Natürlich werden auch aktuelle Gegebenheiten einbezogen, wenn es Überprüfungen gibt. Da gibt es kein Pardon, keine Zurücknahme und kein unterschiedliches Verhalten, und es existieren nicht auf der einen Seite die lieben und netten und auf der anderen Seite die nicht netten und die sonstigen Unternehmen, sondern es gibt schlicht und einfach ein Arbeitsschutzgesetz, das in Hessen in aller Konsequenz durchgesetzt wird.

Die anderen Länder freuen sich, dass wir in Hessen so vorbildlich sind, und versuchen permanent, uns in der Bundesrepublik Deutschland die Federführung in Sachen Arbeitsschutz anzutragen, weil sie selbst nicht in der Lage sind, ihn entsprechend zu gewährleisten. Es sind die sozialdemokratisch geführten Länder, die das nicht machen können.

(Beifall bei der CDU und der FDP)

Mittlerweile sind es Schleswig-Holstein, Hamburg und Nordrhein-Westfalen – auch Rot-Grün in diesem Land –, die nicht in der Lage sind, so zu arbeiten, und auf Hessen hoffen, damit das ordentlich gemacht wird.

(Beifall bei der CDU und der FDP – Lachen bei der SPD)

Frau Fuhrmann, Sie brauchen nicht zu lachen. Das ist so. Fragen Sie doch schlicht und einfach einmal nach. – Jetzt sehen wir uns einmal die intensiven Diskussionen an, die an dieser Stelle stattfinden, vor allem wenn es darum geht, ob es weitere Sachen gibt, die nicht stimmen.

(Zurufe von der SPD und dem BÜNDNIS 90/DIE GRÜNEN)

Herr Klose, man muss sich schon sachkundig machen. Sie stellen sich, genauso wie Herr Schäfer-Gümbel, hierhin und sprechen von „indiskutablen Lohnstrukturen“. Herr Klose hat gesagt, die Kontrollmechanismen hätten versagt; die Arbeitnehmer hätten nach ihrer Ankunft gewusst, bei wem sie beschäftigt sind. Das ist völliger Quatsch. Schauen Sie sich einmal das Protokoll an, und lesen Sie, was Sie gesagt haben. Erst zu denken und dann zu reden ist nämlich manchmal besser.

(Hans-Jürgen Irmer (CDU): Sehr richtig! – Zurufe von der SPD, dem BÜNDNIS 90/DIE GRÜNEN und der LINKEN – Gegenruf des Abg. Hans-Jürgen Irmer (CDU): Austeilen und nicht einstecken können!)

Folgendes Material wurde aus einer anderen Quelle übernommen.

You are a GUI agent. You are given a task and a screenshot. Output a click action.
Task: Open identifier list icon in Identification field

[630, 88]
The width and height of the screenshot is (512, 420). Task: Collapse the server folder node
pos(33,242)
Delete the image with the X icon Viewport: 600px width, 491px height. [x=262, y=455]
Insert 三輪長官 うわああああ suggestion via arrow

Gleichzeitig reden Sie davon, dass es an dieser Stelle niedrigere Löhne als bei den direkt Angestellten gibt. Wir haben schon einige Erfahrungen mit dem Unterschied zwischen netto und brutto gemacht. Meine Partei ist nicht ganz frei davon, Sie aber auch nicht.

Eine der entscheidenden Fragen, die ich in meinen Gesprächen mit den Vertretern von Amazon erörtert habe, ist, wie es zu einer solchen Struktur kam. Mir liegt ein Vergleich zwischen den Lohnstrukturen von Leiharbeitnehmern – brutto und netto – und denen von direkt Angestellten vor. Schauen Sie sich ihn einmal in Ruhe an; Sie können ihn auch bekommen, wenn Sie wollen. Wenn Sie das sehen, werden Sie feststellen, dass die pauschalen Aussagen, die

Sie zu dieser Zeit getroffen haben, schlicht und einfach nicht stimmen.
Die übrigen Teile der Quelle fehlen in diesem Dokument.